Salimata or Salamata Sawadogo Tapsoba (born December 31, 1958, in Ouagadougou, Upper Volta) is the former chair of the African Commission on Human and Peoples' Rights. She is also a magistrate, and (as of 2006), the Ambassador of Burkina Faso to Senegal, Mauritania, Guinea, Cape Verde and Gambia. She is also a member of the Jurist Women's Association of Burkina Faso.

==Education==
Sawadogo earned her scientific baccalaureate (called in Burkina "BAC D") in 1979. She then entered the University of Ouagadougou's law school, and in 1980 received her Diplôme d'études universitaires générales ("DEUG I", a degree of general academic studies) and in 1981 her "DEUG II". In 1982, she received her law degree, and in 1983 her master's degree in law.
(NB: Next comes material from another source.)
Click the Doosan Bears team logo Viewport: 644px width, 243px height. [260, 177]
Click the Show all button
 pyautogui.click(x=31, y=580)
In 1985, she received her magistracy degree at the French National School for the Judiciary.

==Career==
===Law===
Sawadogo was an examining magistrate to the Court of Bankruptcy of Ouagadougou.
She subsequently became President of the Court of Work of Ouagadougou, judging individual conflicts and questions about social security.

She was a magistrate in the Court of Appeal of Ouagadougou, and later became vice president of the Tribunal de Grande Instance de Ouagadougou.

===Politics===
Sawadogo was legal adviser to the Minister of Transport and Tourism in Burkina Faso, and later became Secretary-general of the Ministry for Justice.

In 2001, she was nominated as a member of the African Commission on Human and Peoples' Rights, and in November 2003, she was nominated as its president. She served in this position until November 2007.

===Ambassador to Senegal===
Since July 2003, Sawadogo has been the ambassador of Burkina Faso to Senegal, Mauritania, Cape Verde, Guinea Bissau, and the Gambia. Since she has also been ambassador to South Africa.

==Professional associations==
Sawadogo was the president of the jurist's women association of Burkina, AFJ/BF. This association was created in November 1993 to promote women's rights, and to oppose all forms of discrimination against women.

==Personal life==
Sawadogo resides in Senegal. Since 1985, she has been married to Joseph Sawadogo, an educator who works in Burkina Faso. She has 2 children, Laetitia and Philippe.